◆ Extracted data ◆

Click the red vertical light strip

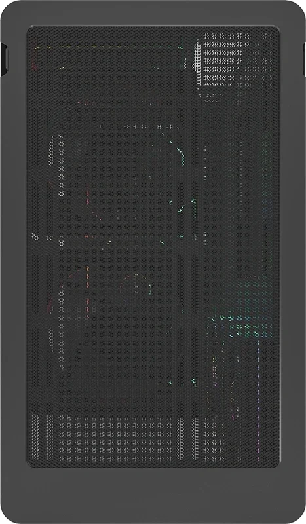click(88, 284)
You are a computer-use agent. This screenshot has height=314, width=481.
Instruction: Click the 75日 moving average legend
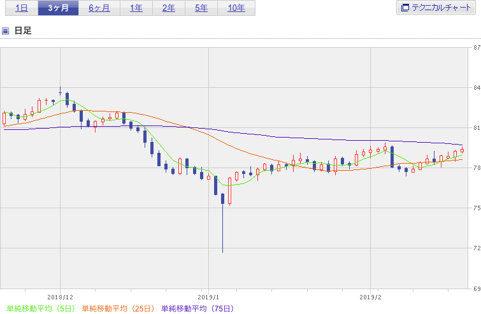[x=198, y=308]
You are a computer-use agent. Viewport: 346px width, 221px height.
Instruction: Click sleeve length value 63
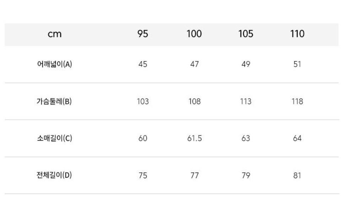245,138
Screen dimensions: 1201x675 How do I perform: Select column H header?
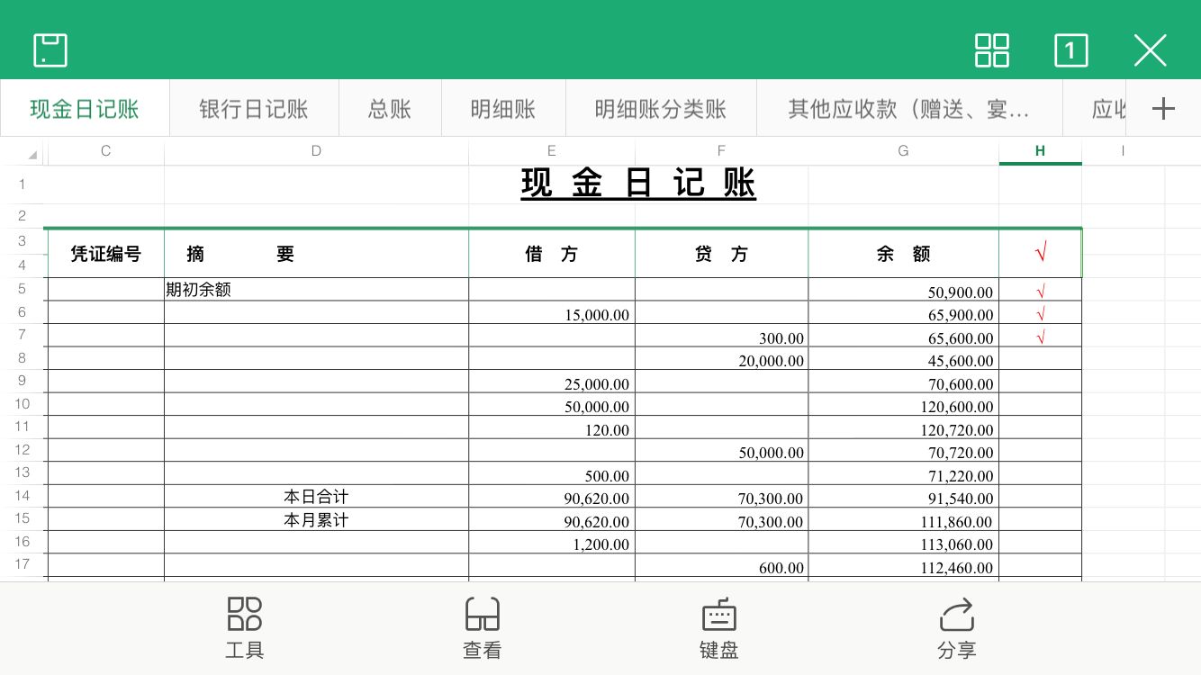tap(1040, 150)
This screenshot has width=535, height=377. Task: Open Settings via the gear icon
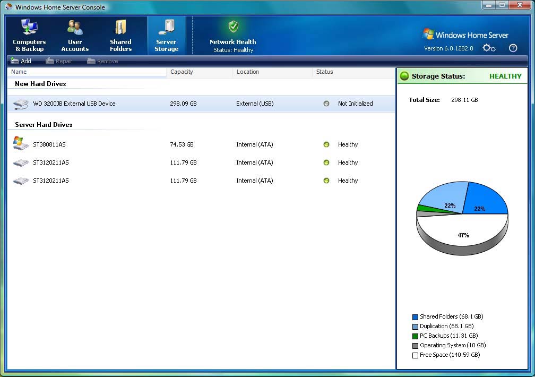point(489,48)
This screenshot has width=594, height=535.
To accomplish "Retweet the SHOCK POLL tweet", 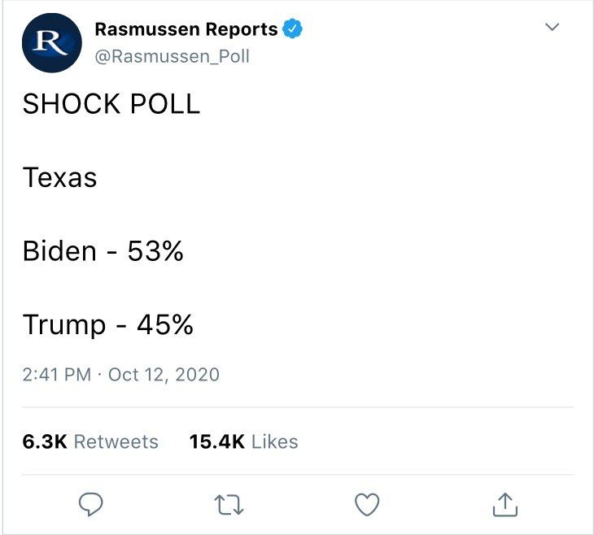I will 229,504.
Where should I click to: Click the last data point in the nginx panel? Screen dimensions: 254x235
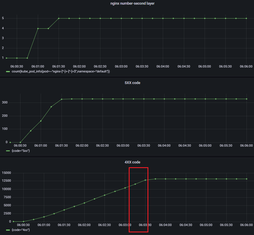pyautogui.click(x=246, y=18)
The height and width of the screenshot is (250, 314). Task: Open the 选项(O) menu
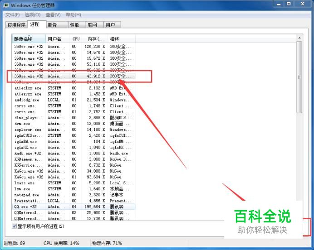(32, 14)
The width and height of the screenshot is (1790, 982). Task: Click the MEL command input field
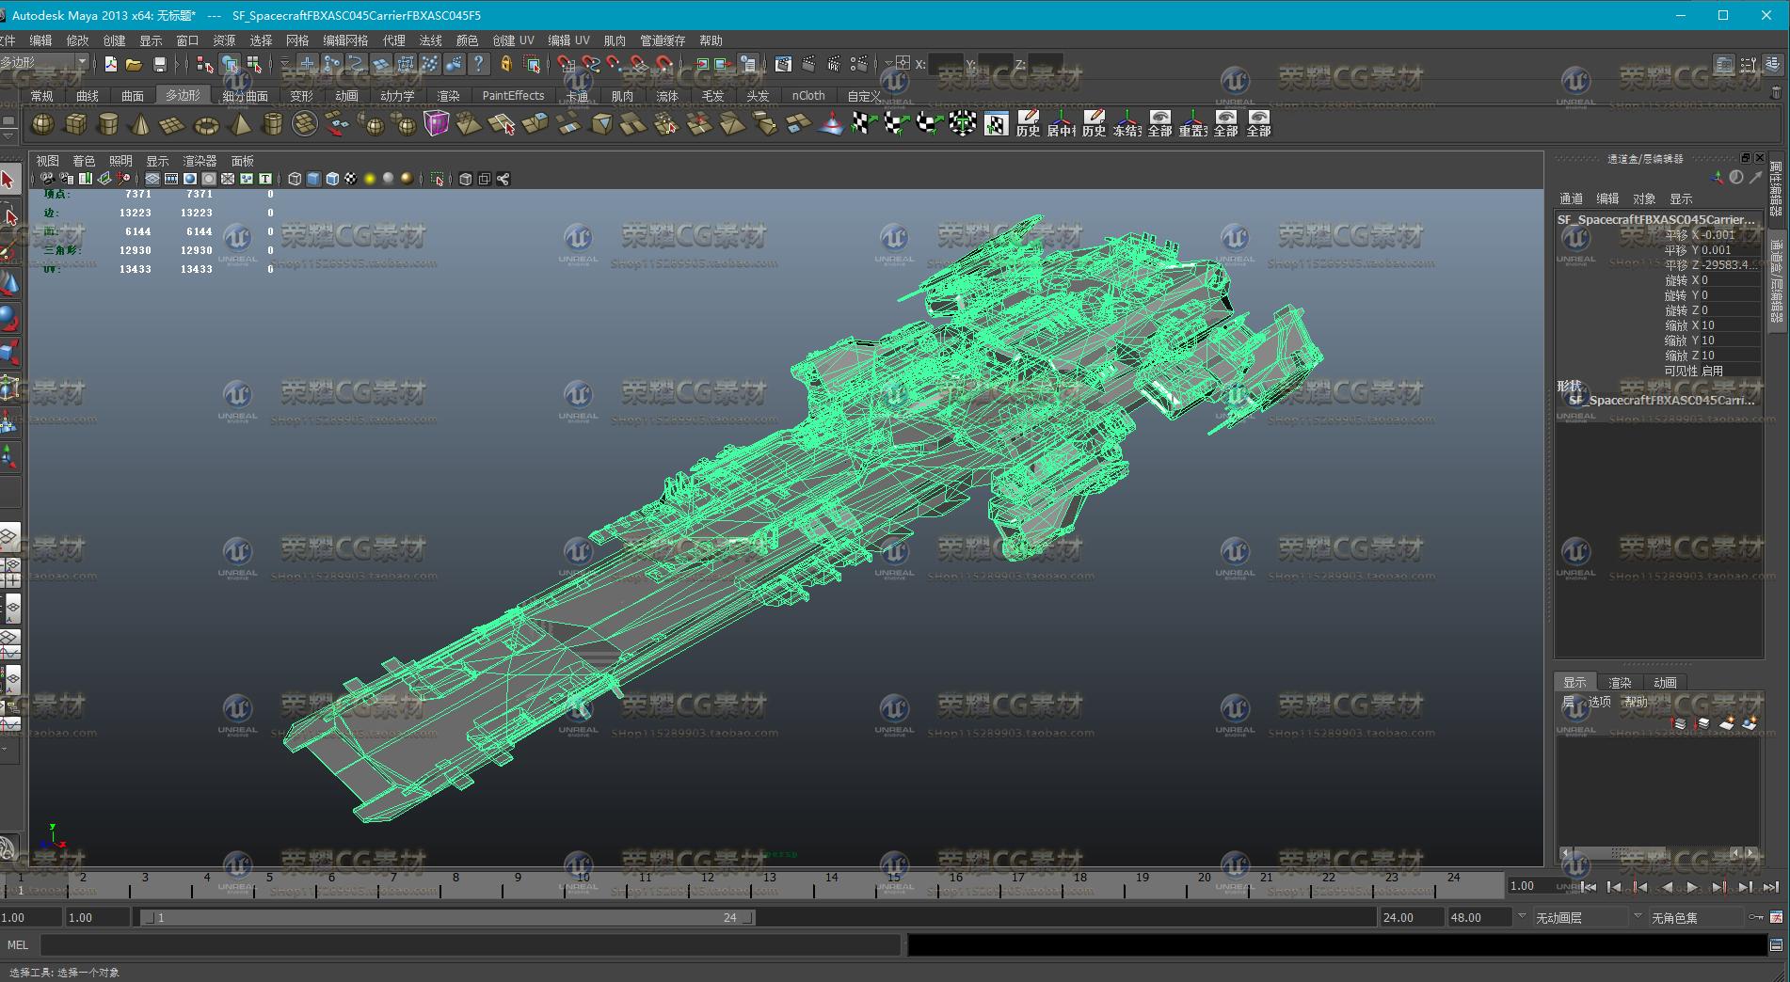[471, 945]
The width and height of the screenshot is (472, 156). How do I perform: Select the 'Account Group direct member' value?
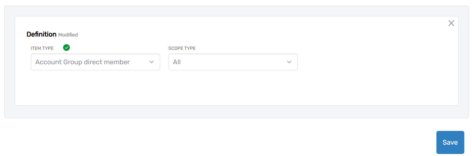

◆ What you should do ◆
From the records above, copy every line that holds the word "computer".

◆ Result of the task ◆
You are a computer-use agent. This screenshot has height=314, width=481.
You are a computer-use agent. Viewport: 346px width, 221px height.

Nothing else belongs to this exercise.